[FRAGMENTO SELECCIONADO]
═══

En el tema de las alianzas y coaliciones –disculpe que insista en el– como la que supuestamente podrían establecer en 2018 por la Presidencia del país los partidos Acción Nacional y de la Revolución Democrática, escenario planteado ayer en este espacio, un factor importante, vital, se quedó en la gaveta como requisito para aspirar a un triunfo.
Hasta ahora, esas sumas aparentes de ideologías nunca han logrado una victoria por la simple unión de siglas. La han alcanzado por el candidato o candidata que han postulado.
Un ejemplo cercano –en calidad, no en tiempo– es la coalición precisamente de Acción Nacional con el PRD, con la que Jorge Cárdenas González ofreció una durísima batalla al priísta Manuel Cavazos Lerma en 1992, en la primera elección a la gubernatura de Tamaulipas en donde el PRI tuvo a un competidor real y popular, que casi alcanzó los 300 mil votos y sólo fue dominado fuera de las urnas bajo la amenaza de ver en la cárcel a uno de sus hijos, acusado de la quema de un edificio que resguardaba documentos electorales y de agresión a medios de comunicación. Concretamente a gente de Televisa.
En otras palabras, sin el nombre y apellidos adecuados, los colores y membretes sirven para tres cosas: para nada, para nada y para pura… luego le digo.
En esas circunstancias, si se ponen sobre la mesa los aspirantes que respectivamente tienen ambos institutos, no veo a alguien de ellos que pueda ser el eslabón que una a dos fuerzas tan disparejas y hasta antagónicas como amarillos y azules. Simplemente no hay coincidencias.

═══

[REGISTROS DE DATOS]
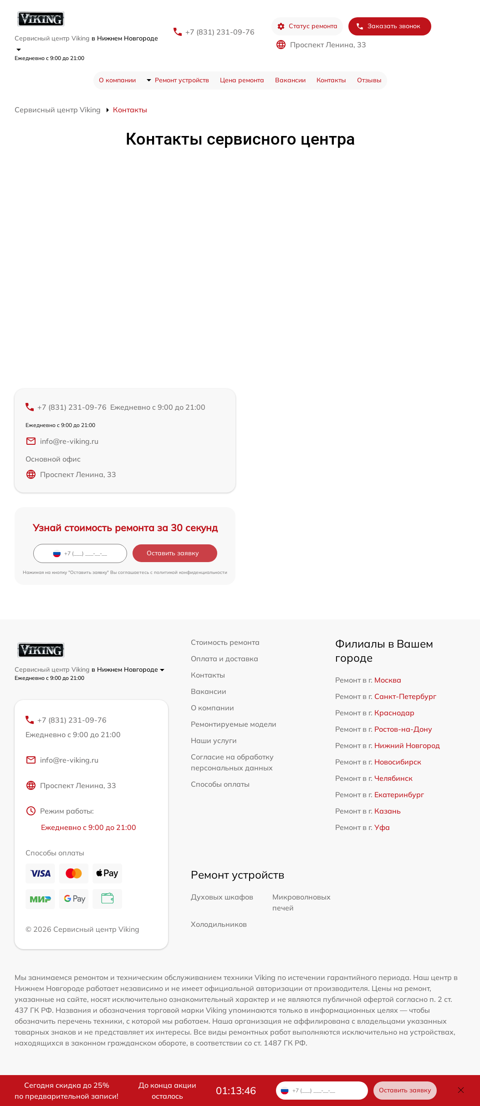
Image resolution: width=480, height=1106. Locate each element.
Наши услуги (214, 740)
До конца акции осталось (167, 1091)
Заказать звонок (388, 26)
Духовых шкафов (222, 896)
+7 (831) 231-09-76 (220, 31)
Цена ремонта (242, 80)
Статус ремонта (307, 26)
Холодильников (219, 924)
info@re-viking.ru (62, 441)
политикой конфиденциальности (190, 572)
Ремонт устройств (182, 80)
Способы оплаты (220, 784)
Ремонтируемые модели (233, 724)
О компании (117, 80)
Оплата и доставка (224, 658)
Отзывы (369, 80)
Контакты (331, 80)
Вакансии (290, 80)
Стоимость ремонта (225, 642)
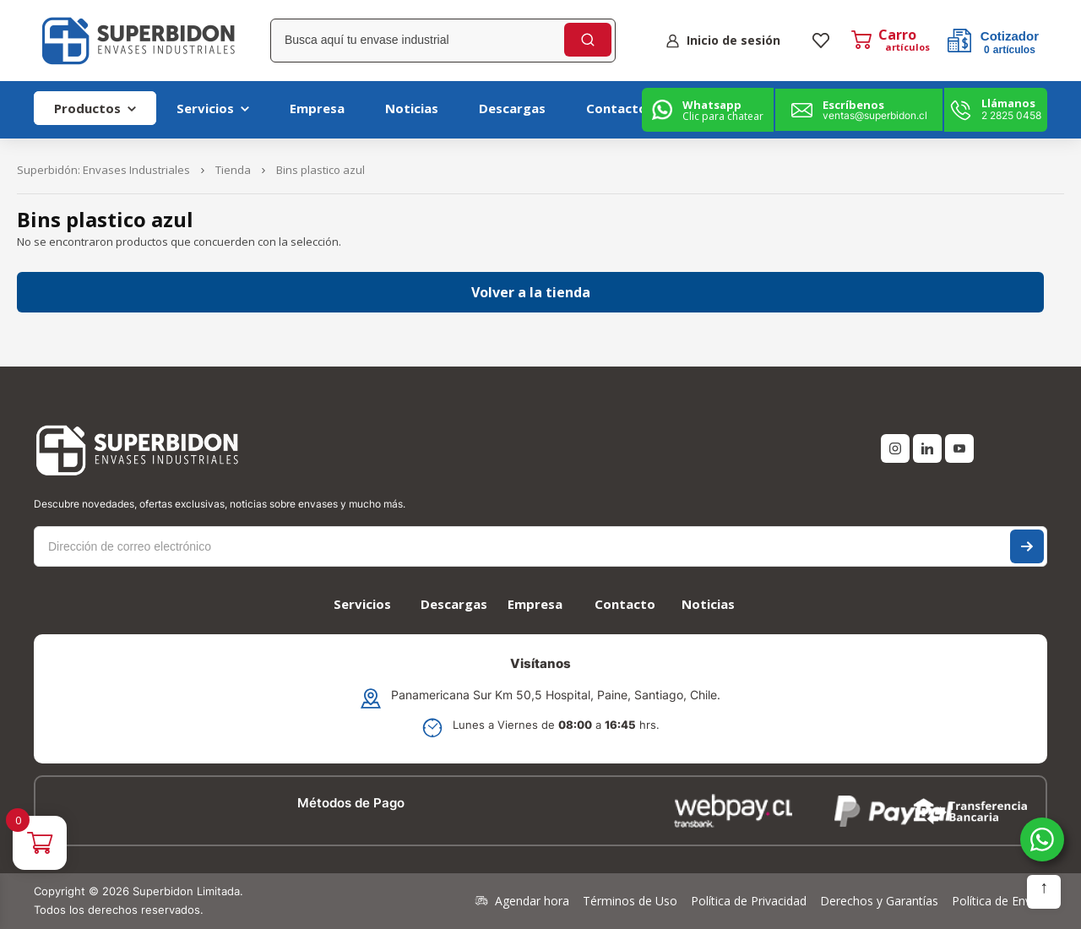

═══

[TAREAS REQUERIDAS]
- a) Según el texto sobre alianzas electorales, ¿en qué año se enfrentó Jorge Cárdenas González a Manuel Cavazos Lerma?
- b) Indica si cada afirmación coincide con el texto sobre alianzas electorales y cita las palabras que lo deciden: (i) El competidor del PRI en la elección de 1992 casi alcanzó los 300 mil votos. (ii) Las alianzas han ganado por la simple unión de siglas. (iii) El autor ve entre los aspirantes a alguien capaz de unir a ambos partidos.
- c) Por favor, imprime el pasaje del texto sobre alianzas electorales que empieza en "En esas circunstancias, si" y termina en "no hay coincidencias.".

[RESPUESTAS ESPERADAS]
- a) En 1992.

- b)
(i) Sí: "que casi alcanzó los 300 mil votos".
(ii) No: "nunca han logrado una victoria por la simple unión de siglas".
(iii) No: "no veo a alguien de ellos que pueda ser el eslabón que una a dos fuerzas tan disparejas y hasta antagónicas como amarillos y azules".

- c)
En esas circunstancias, si se ponen sobre la mesa los aspirantes que respectivamente tienen ambos institutos, no veo a alguien de ellos que pueda ser el eslabón que una a dos fuerzas tan disparejas y hasta antagónicas como amarillos y azules. Simplemente no hay coincidencias.